Le proposte di modifica del Pd
Il punto però è che proprio l'attivazione e, quindi, il percorso di inserimento al lavoro stanno viaggiando a velocità decisamente più bassa: sulla base degli ultimi dati rilevati dal sistema di monitoraggio del ministero del lavoro (aggiornamento al 7 luglio 2020), gli individui beneficiari del reddito di cittadinanza, indirizzati ai centri per l'impiego, che hanno un rapporto di lavoro attivato successivamente all'accoglimento della domanda di beneficio sono 196mila pari al 22% degli individui soggetti alla sottoscrizione del patto per il lavoro ed al 18,7% del totale degli individui inviati a centri per l'impiego. Dei 196mila beneficiari che hanno un rapporto di lavoro, sempre allo scorso 7 luglio, 100mila sono risultati ancora attivi. Sul reddito di cittadinanza anche la politica, e una fetta della stessa maggioranza, si era mossa. A chiedere di “migliorare” lo strumento è da mesi, il Pd, che preme, infatti, sull'alleato di governo e, in particolare, sul ministro del Lavoro, Nunzia Catalfo, a collegare di più e meglio la misura all'occupazione, ad esempio eliminando gli attuali “disincentivi” al lavoro e affiancando ai centri per l'impiego pubblici le agenzie del lavoro, decisamente più performanti.
Gli effetti sugli altri sussidi
L'apertura del reddito di cittadinanza al lavoro effettivo potrebbe rappresentare il “grimaldello” per rivedere un po' tutti gli strumenti di sostegno al reddito e renderli un po' meno “assistenziali”, e più “attivi”. È il caso degli ammortizzatori sociali, l'altra grande riforma allo studio del governo, che dovrebbe proprio virare verso l'occupazione e la riqualificazione delle persone (ma a oggi la commissione di esperti nominati lo scorso luglio da Nunzia Catalfo non ha ancora ufficializzato le proprie proposte).

§ DATI FORNITI
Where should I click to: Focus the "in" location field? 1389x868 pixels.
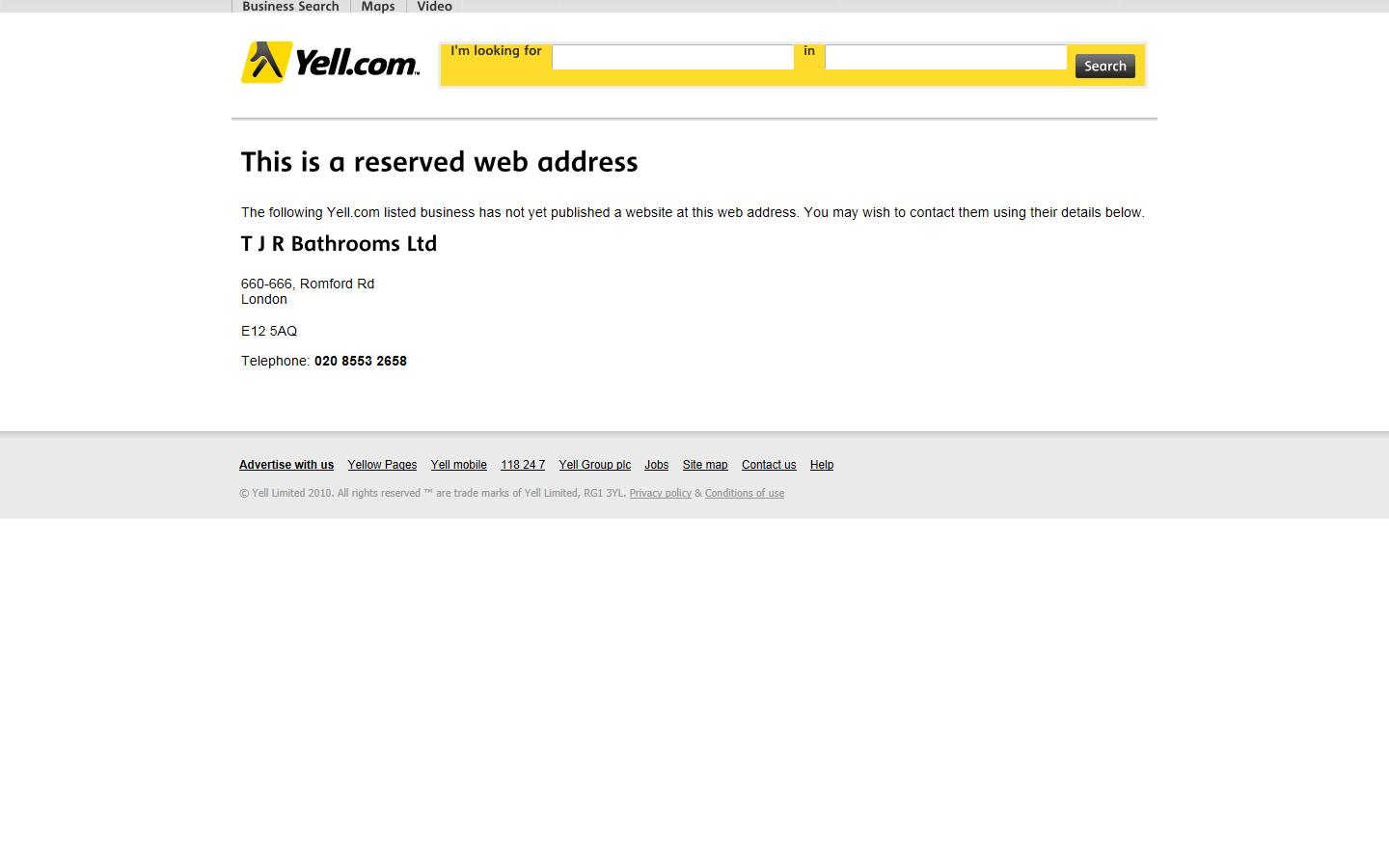point(945,57)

§ ESERCIZIO ASSEGNATO
Nel brano sul reddito di cittadinanza, quanti dei 196mila beneficiari con un rapporto di lavoro risultavano ancora attivi al 7 luglio?

§ RISPOSTA ALL'ESERCIZIO
100mila beneficiari.